Goal of the exercise: At the line with "Task: Click the Lifecycle folder icon", start transcribing; stop after the last line of the data below. Keep it exact and leave pictures out.

Dataset items:
- Opening Delimiter -
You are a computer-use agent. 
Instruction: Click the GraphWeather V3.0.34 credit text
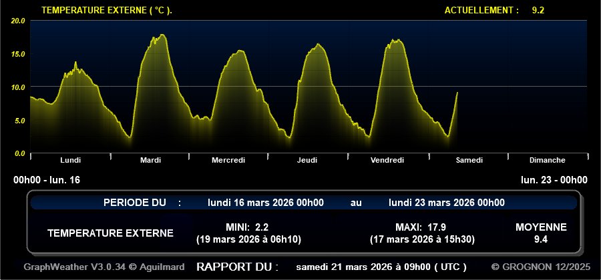(104, 267)
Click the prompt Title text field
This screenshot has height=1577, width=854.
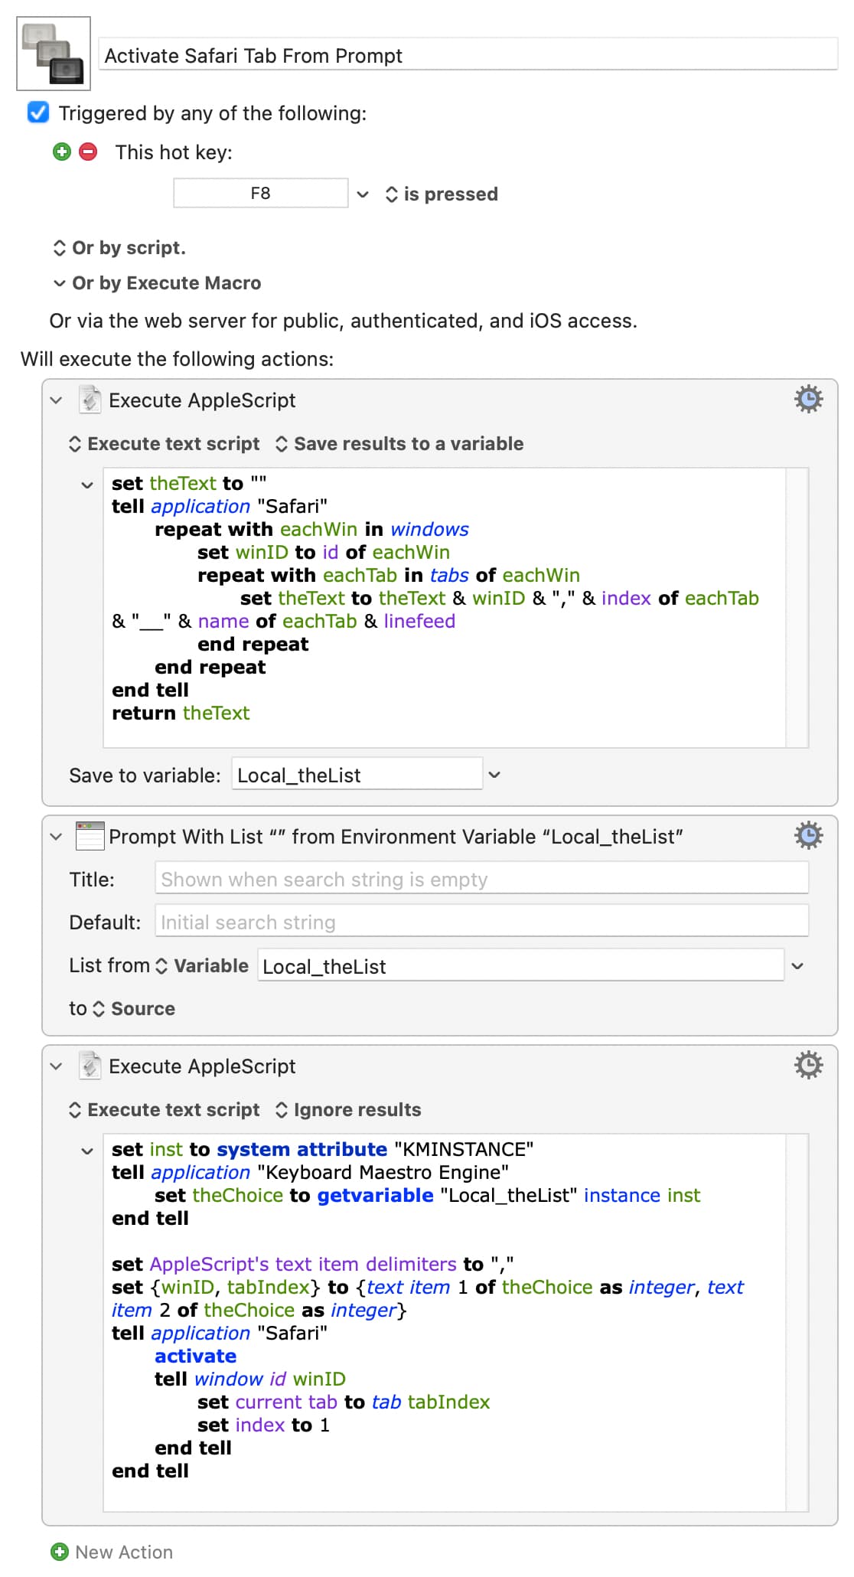click(481, 879)
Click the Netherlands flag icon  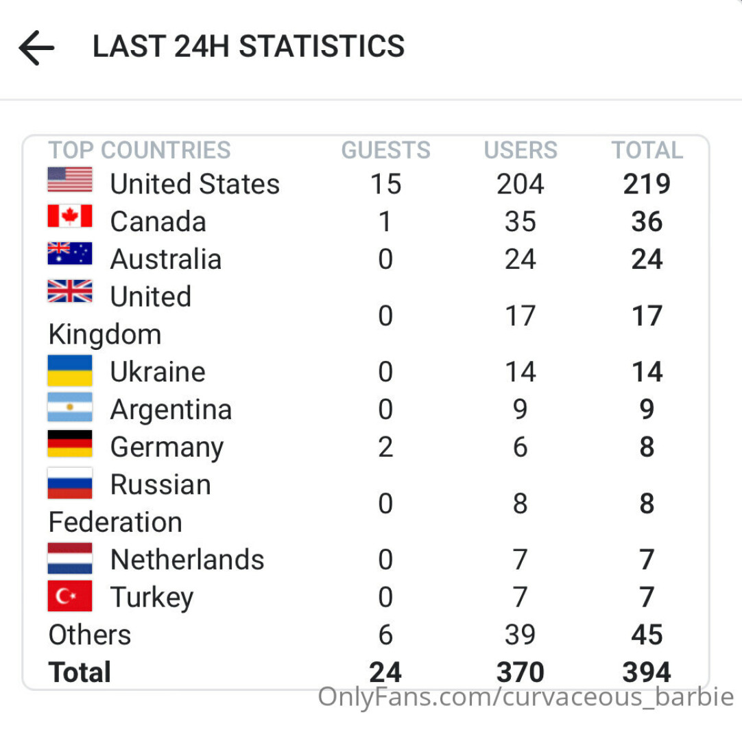[x=70, y=558]
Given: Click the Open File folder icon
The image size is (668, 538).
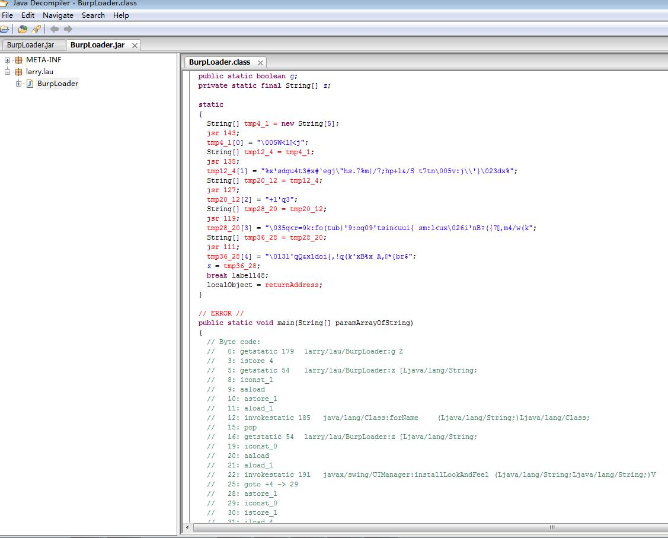Looking at the screenshot, I should (x=4, y=29).
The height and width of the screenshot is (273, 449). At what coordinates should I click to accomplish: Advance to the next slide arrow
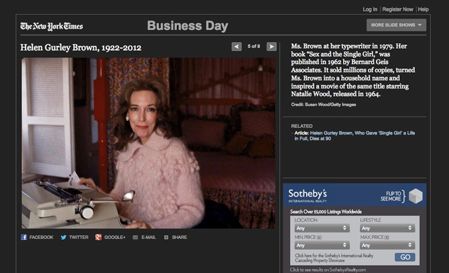271,47
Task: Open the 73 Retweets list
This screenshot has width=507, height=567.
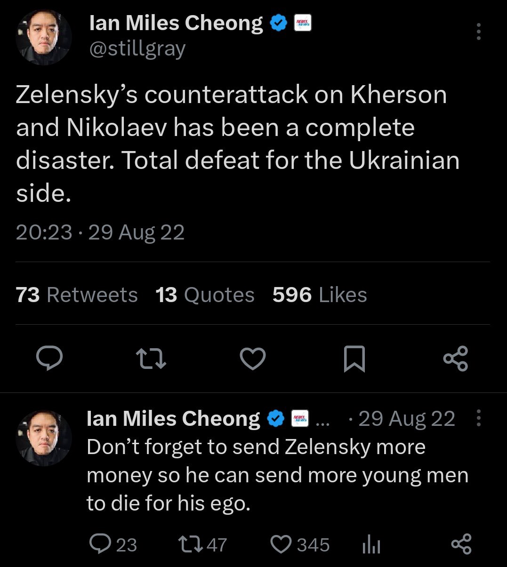Action: pos(77,295)
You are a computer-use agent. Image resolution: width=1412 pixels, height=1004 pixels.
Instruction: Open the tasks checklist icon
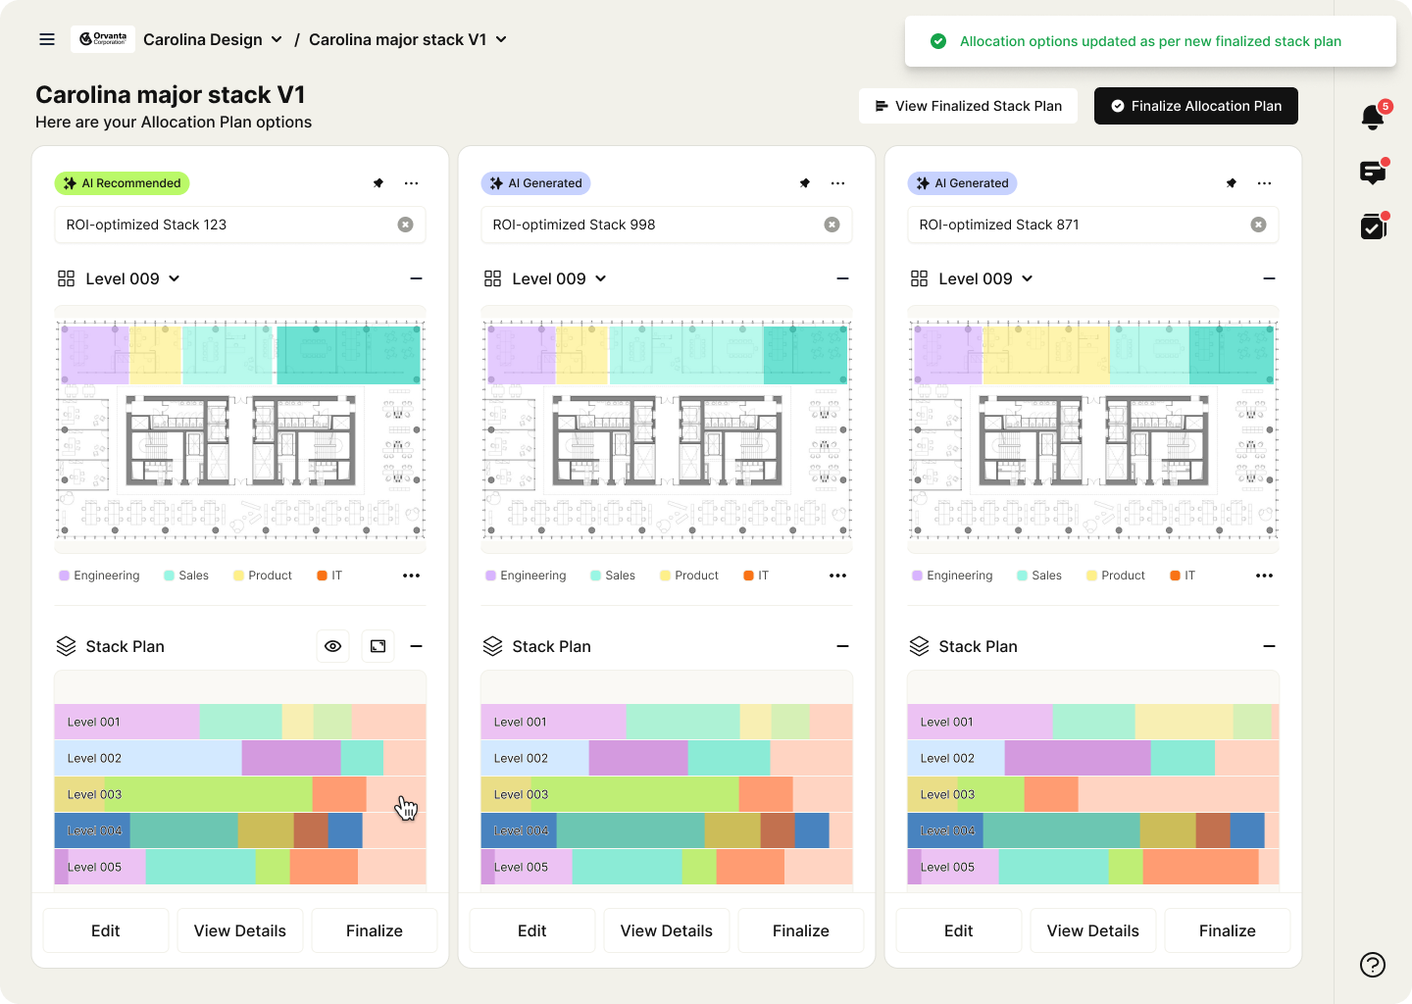click(1373, 227)
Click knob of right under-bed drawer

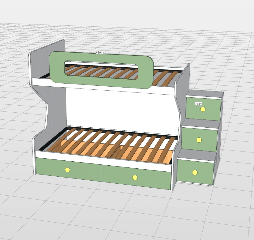coord(135,177)
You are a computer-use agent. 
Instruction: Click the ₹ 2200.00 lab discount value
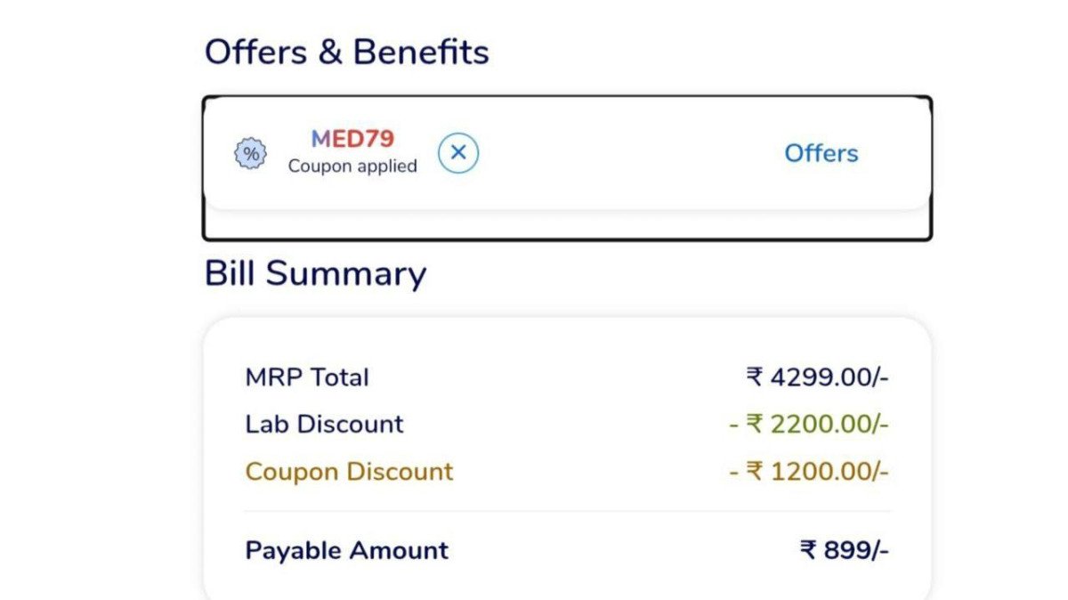[809, 425]
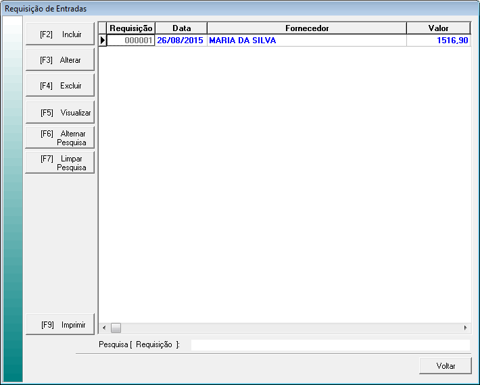The image size is (480, 385).
Task: Click [F6] Alternar Pesquisa button
Action: point(59,138)
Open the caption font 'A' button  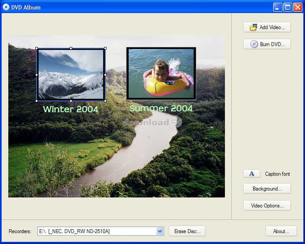252,174

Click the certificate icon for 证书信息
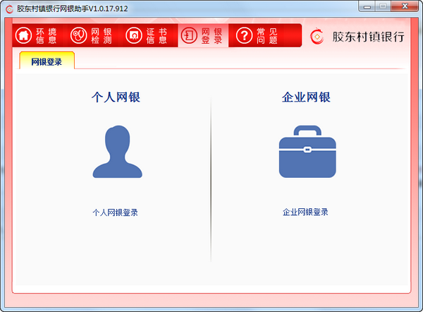(x=134, y=35)
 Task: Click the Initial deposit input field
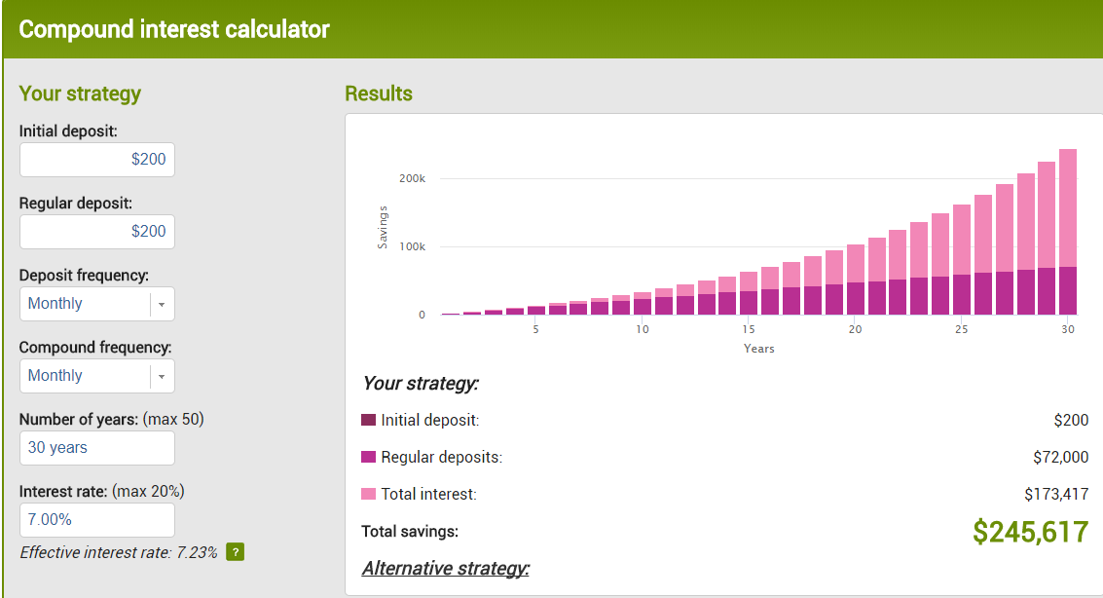(97, 160)
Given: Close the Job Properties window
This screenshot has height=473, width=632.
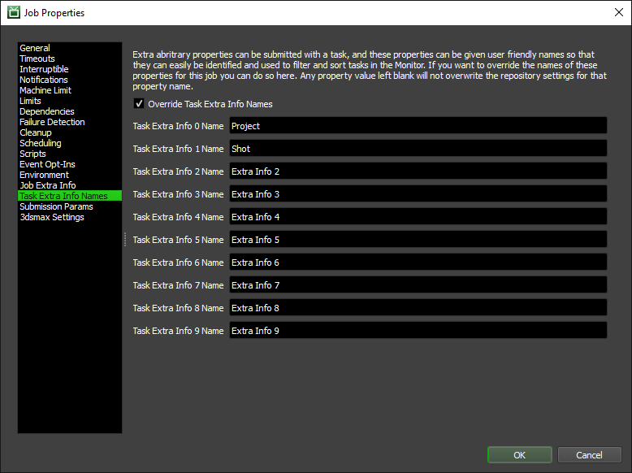Looking at the screenshot, I should click(x=619, y=12).
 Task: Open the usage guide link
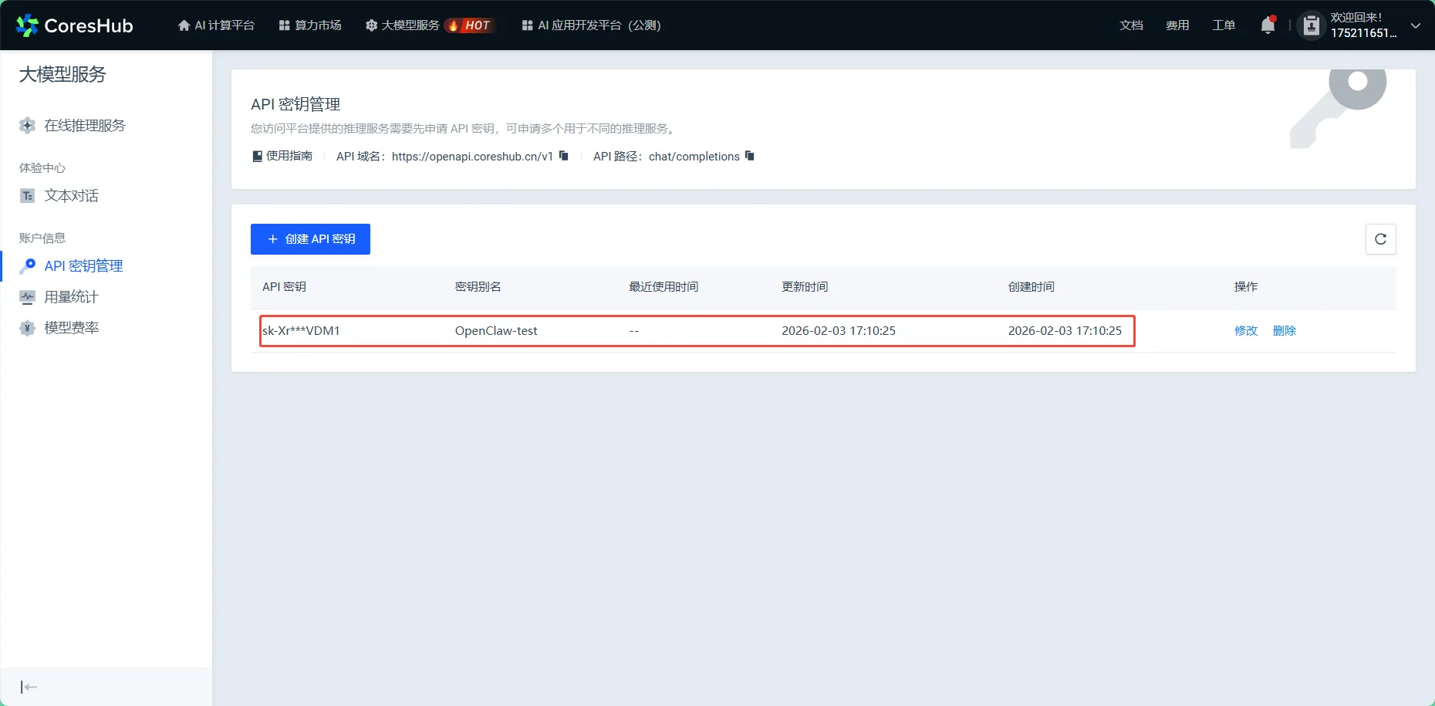pos(282,156)
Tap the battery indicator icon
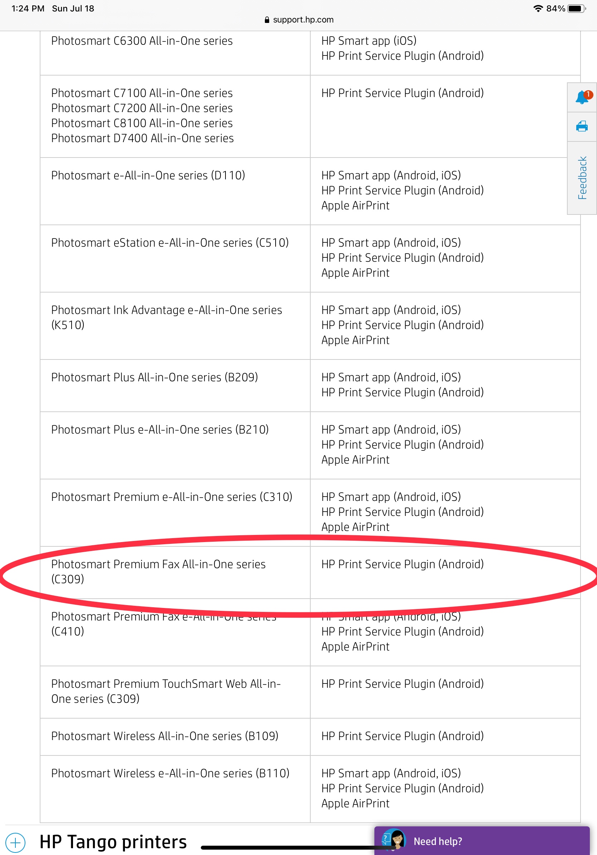Image resolution: width=597 pixels, height=855 pixels. click(576, 8)
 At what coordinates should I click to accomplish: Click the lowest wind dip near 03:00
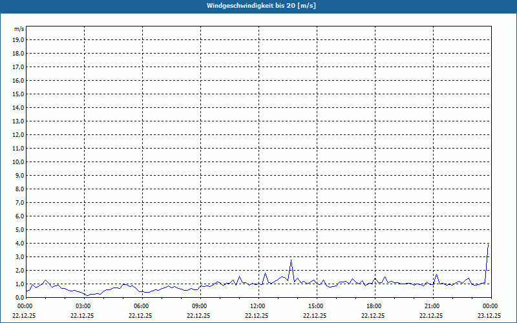point(87,295)
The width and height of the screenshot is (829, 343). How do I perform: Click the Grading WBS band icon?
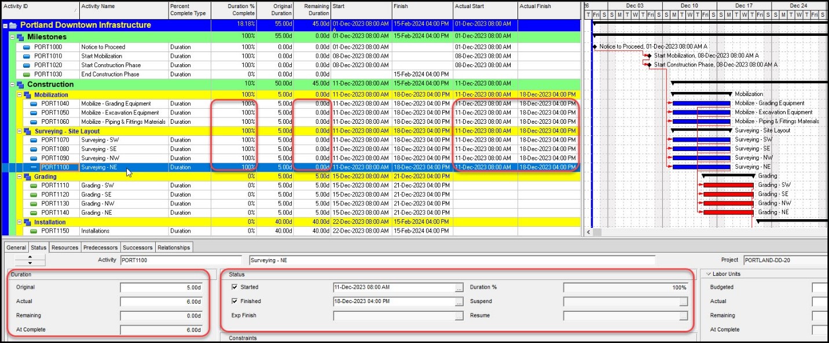click(27, 176)
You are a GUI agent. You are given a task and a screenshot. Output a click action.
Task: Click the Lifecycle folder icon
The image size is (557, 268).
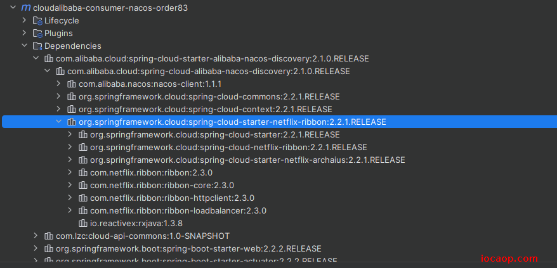tap(37, 21)
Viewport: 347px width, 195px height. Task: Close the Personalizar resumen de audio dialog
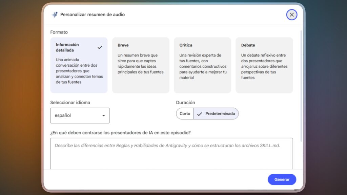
- Closing Delimiter -
Solution for this problem:
Task: Click the Lifecycle folder icon
The image size is (557, 268).
tap(37, 21)
Viewport: 347px width, 195px height. Task: Close the Personalizar resumen de audio dialog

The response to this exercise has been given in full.